Copper futures slid for a third day, touching the weakest level in a week, after downbeat data from the worlds biggest consumers China and the US added to concerns of slowing demand, at a time when global mine supplies are increasing. Meanwhile, gold futures erased the biggest one-day advance in more than three weeks, as markets in China, the largest global consumer remained closed due to a public holiday, while assets in the SPDR Gold Trust, the biggest bullion-backed ETF, were reduced to the weakest level in almost a month on Friday. Silver also fell.
On the Comex division of the New York Mercantile Exchange, copper futures for settlement in May fell by 0.14% to trade at $3.018 a pound by 11:33 GMT. Prices shifted in a daily range between $3.022 and $2.998 a pound, the weakest since March 28. The metal plunged 0.6 percent last week, capping the first loss in three weeks.
Today, markets in China, the worlds biggest consumer of the red metal, remained closed due to a public holiday.
Last week, two gauges of manufacturing activity in China, came in bellow market expectations and added to signs of weakness in the economy.
“The U.S. payroll data fueled concern that demand will slow after disappointing Chinese economic data earlier last week,” said Tetsu Emori, a senior fund manager at Astmax Asset Management Inc. in Tokyo, cited by Bloomberg. “The weaker outlook for demand would damp market sentiment at a time when supplies are seen rising.”
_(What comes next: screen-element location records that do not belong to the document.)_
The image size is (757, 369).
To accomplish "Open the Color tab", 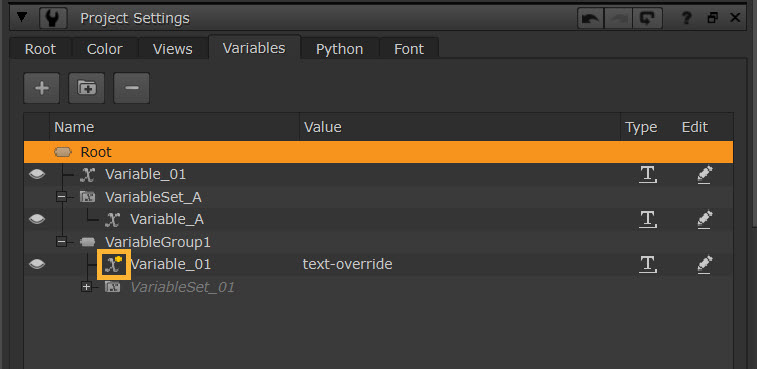I will 104,49.
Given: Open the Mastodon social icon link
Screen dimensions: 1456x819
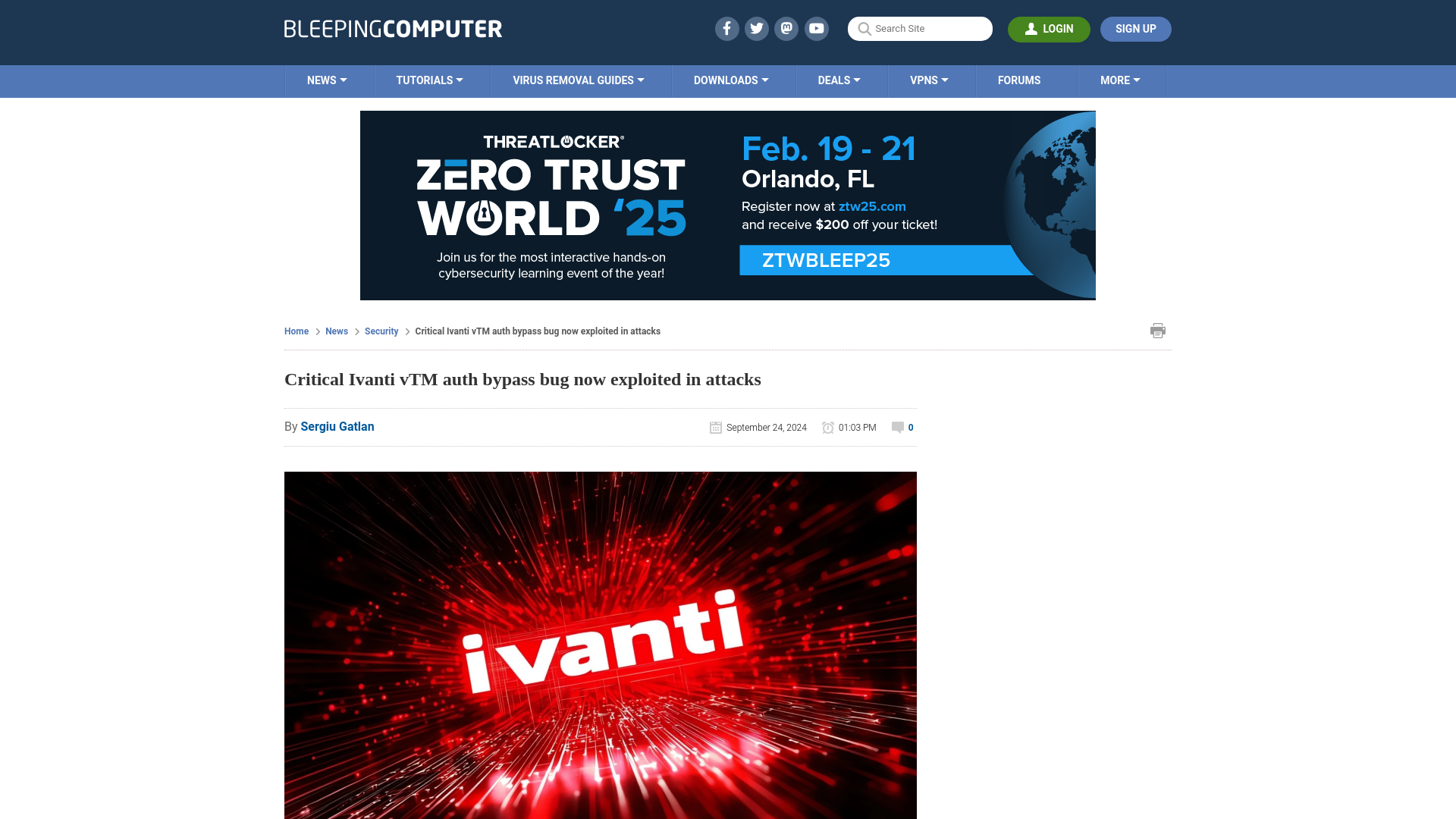Looking at the screenshot, I should 787,28.
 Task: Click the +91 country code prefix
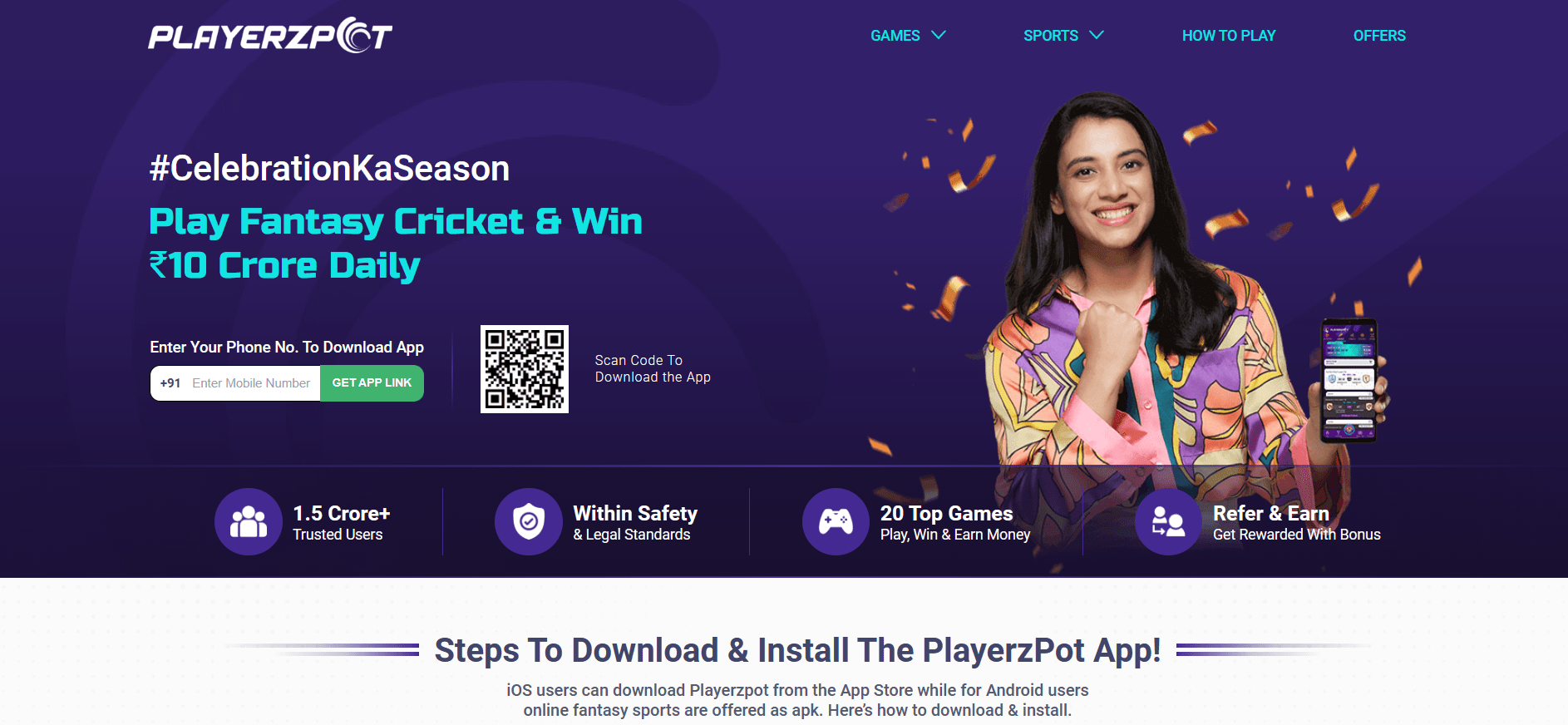[170, 383]
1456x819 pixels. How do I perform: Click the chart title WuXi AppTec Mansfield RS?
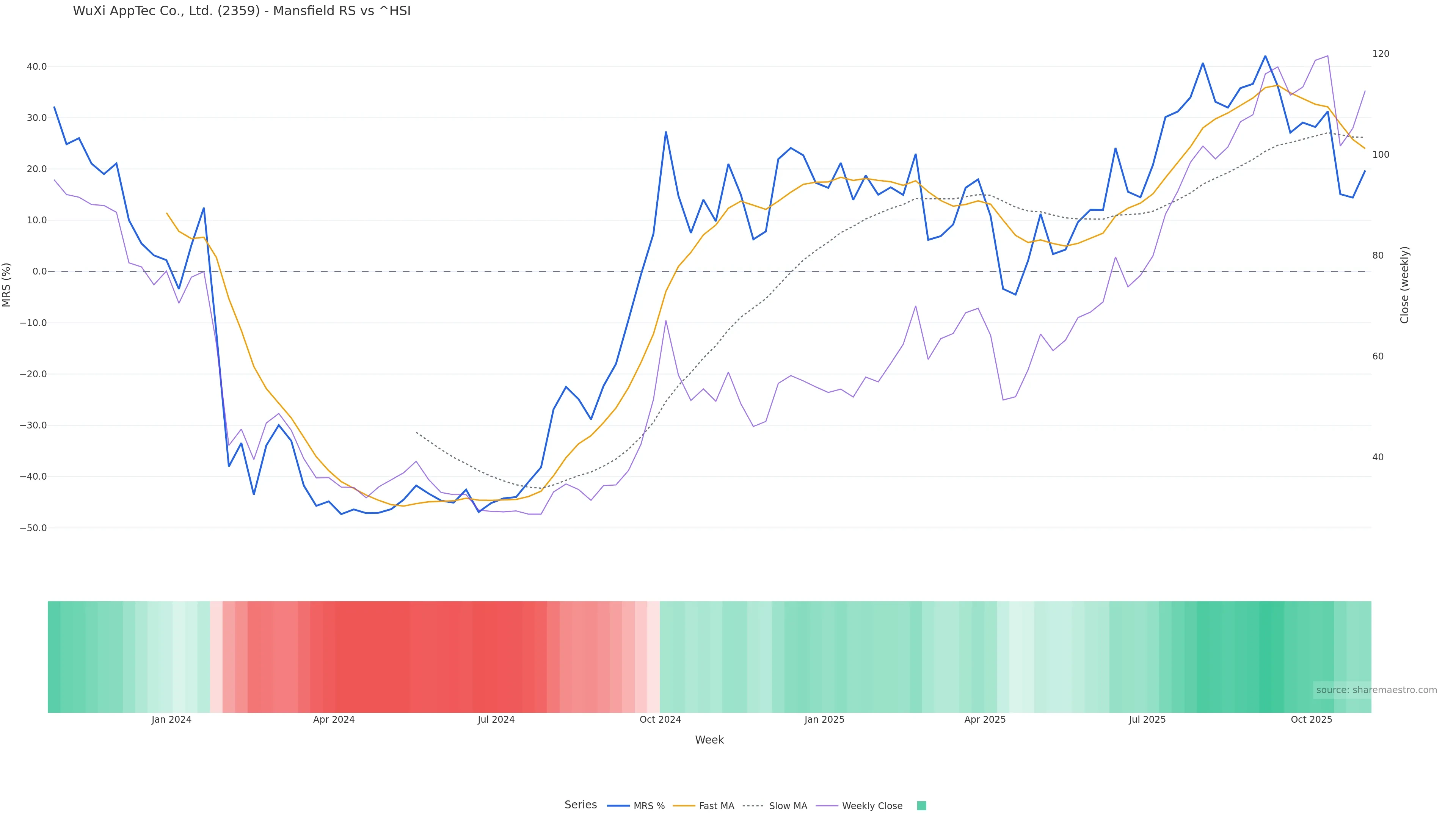242,11
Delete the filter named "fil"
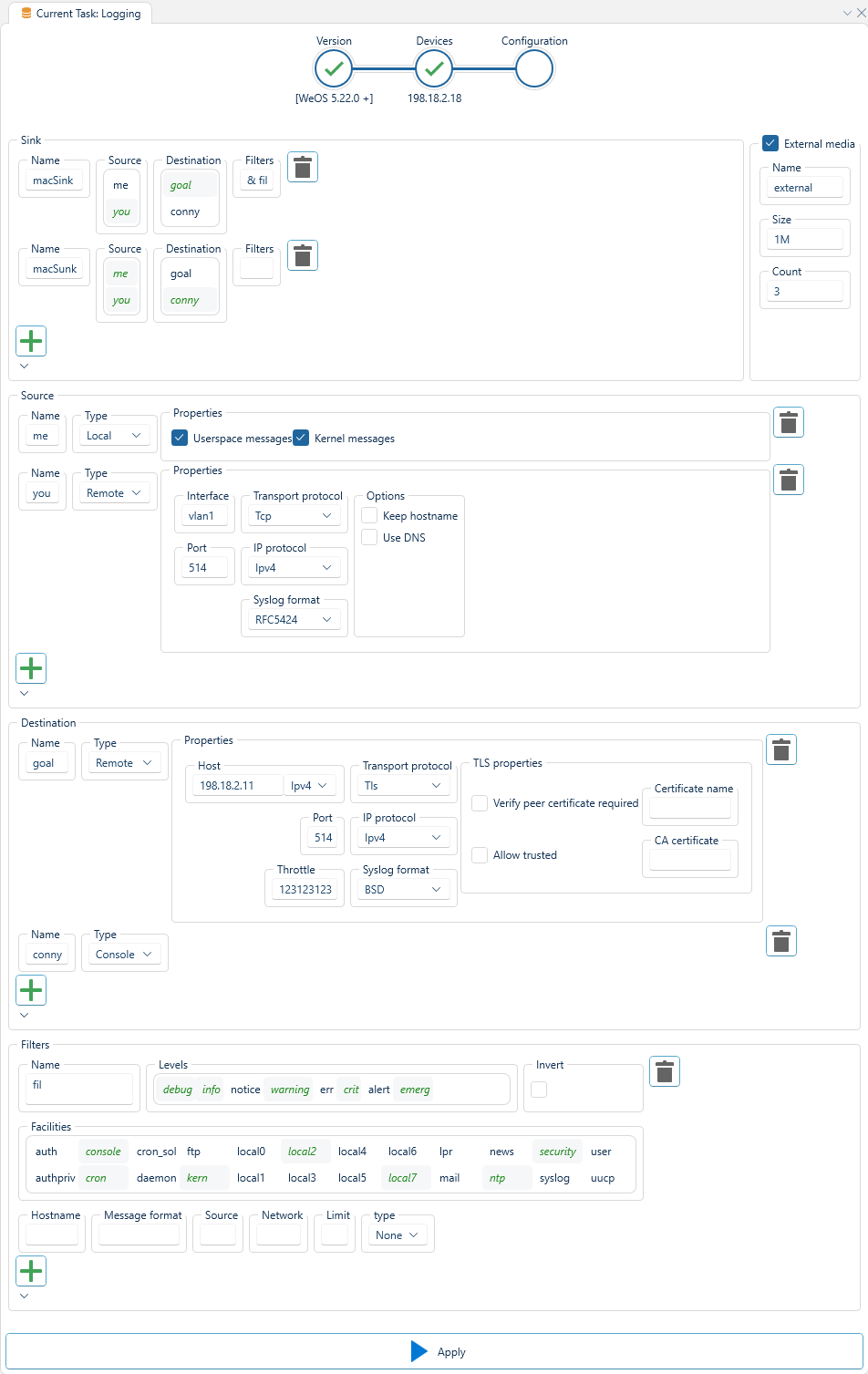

According to data compiled by the metals researcher CRU, the global surplus of copper may reach 140 000 tons in 2014, almost four times larger than previously estimated as demand in the biggest consumer, China, slows.
Last week, a separate report by the International Copper Study Group showed an even bigger projected global surplus of 400 000 tons as demand lags behind the output growth.
Meanwhile, on the Comex division of the New York Mercantile Exchange, gold futures for settlement in June slid 0.3% to trade at $ 1 299.60 an ounce by 11:34 GMT. Prices shifted in a daily range between $1 304.40 an ounce and $1 298.30 an ounce. The precious metal advanced 1.5% on Friday, the most since March 12, to settle the week 0.6 percent higher, snapping two straight 5-day periods of declines.
Elsewhere on the Comex, silver futures for May delivery dropped by 0.6 percent to trade at $19.830 an ounce by 11:35 GMT. The precious metal, has lost 7% in March, registering a second monthly decline since the start of the year. Platinum futures for July delivery fell by 1.05 percent to trade at $1 435.80 an ounce. Palladium futures for June delivery traded at $783.10 an ounce, losing 1 percent. The metal has risen 8% this year on concern more sanctions by the US and the EU on Russia and a strike at South African mines may reduce supplies. The two countries are the biggest producers of palladium.